- _YOUR GOAL_:
Send back the entries exactly as they were given.

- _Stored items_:
※

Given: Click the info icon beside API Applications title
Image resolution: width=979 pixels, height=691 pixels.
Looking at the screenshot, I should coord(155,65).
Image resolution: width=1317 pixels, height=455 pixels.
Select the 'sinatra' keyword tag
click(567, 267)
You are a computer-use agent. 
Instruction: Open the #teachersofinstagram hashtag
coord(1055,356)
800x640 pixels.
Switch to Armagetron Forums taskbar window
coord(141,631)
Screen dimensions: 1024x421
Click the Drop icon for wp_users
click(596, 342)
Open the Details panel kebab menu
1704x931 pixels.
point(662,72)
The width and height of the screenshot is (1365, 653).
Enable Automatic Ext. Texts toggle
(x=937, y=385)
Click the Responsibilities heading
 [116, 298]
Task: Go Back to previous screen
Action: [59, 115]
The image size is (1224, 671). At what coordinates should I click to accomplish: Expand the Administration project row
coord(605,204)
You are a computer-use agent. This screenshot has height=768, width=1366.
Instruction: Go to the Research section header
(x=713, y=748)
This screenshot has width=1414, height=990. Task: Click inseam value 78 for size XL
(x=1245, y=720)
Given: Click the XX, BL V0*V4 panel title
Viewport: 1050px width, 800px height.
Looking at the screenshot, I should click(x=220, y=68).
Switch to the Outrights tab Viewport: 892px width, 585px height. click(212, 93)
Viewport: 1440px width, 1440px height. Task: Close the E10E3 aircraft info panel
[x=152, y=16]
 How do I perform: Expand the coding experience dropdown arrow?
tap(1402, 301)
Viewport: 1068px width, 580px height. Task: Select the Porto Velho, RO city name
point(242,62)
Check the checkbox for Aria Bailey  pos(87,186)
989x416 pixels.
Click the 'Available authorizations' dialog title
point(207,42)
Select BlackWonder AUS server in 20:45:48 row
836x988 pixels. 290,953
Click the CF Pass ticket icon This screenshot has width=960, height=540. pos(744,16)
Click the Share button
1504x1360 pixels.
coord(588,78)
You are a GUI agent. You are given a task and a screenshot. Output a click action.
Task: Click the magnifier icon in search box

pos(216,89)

※

- _RESULT OF THIS TASK_:
Given: Click the info icon beside API Applications title
Image resolution: width=979 pixels, height=691 pixels.
Looking at the screenshot, I should coord(155,65).
Image resolution: width=1317 pixels, height=455 pixels.
Select the 'sinatra' keyword tag
click(567, 267)
You are a computer-use agent. 
Instruction: Open the #teachersofinstagram hashtag
coord(1055,356)
800x640 pixels.
Switch to Armagetron Forums taskbar window
coord(141,631)
Screen dimensions: 1024x421
Click the Drop icon for wp_users
click(596, 342)
Open the Details panel kebab menu
1704x931 pixels.
point(662,72)
The width and height of the screenshot is (1365, 653).
Enable Automatic Ext. Texts toggle
(x=937, y=385)
Click the Responsibilities heading
 [116, 298]
Task: Go Back to previous screen
Action: [59, 115]
The image size is (1224, 671). At what coordinates should I click to accomplish: Expand the Administration project row
coord(605,204)
You are a computer-use agent. This screenshot has height=768, width=1366.
Instruction: Go to the Research section header
(x=713, y=748)
This screenshot has width=1414, height=990. Task: Click inseam value 78 for size XL
(x=1245, y=720)
Given: Click the XX, BL V0*V4 panel title
Viewport: 1050px width, 800px height.
Looking at the screenshot, I should click(x=220, y=68).
Switch to the Outrights tab Viewport: 892px width, 585px height. click(212, 93)
Viewport: 1440px width, 1440px height. Task: Close the E10E3 aircraft info panel
[x=152, y=16]
 How do I perform: Expand the coding experience dropdown arrow?
tap(1402, 301)
Viewport: 1068px width, 580px height. Task: Select the Porto Velho, RO city name
point(242,62)
Check the checkbox for Aria Bailey  pos(87,186)
989x416 pixels.
Click the 'Available authorizations' dialog title
point(207,42)
Select BlackWonder AUS server in 20:45:48 row
836x988 pixels. 290,953
Click the CF Pass ticket icon This screenshot has width=960, height=540. pos(744,16)
Click the Share button
1504x1360 pixels.
coord(588,78)
You are a GUI agent. You are given a task and a screenshot. Output a click action.
Task: Click the magnifier icon in search box

pos(216,89)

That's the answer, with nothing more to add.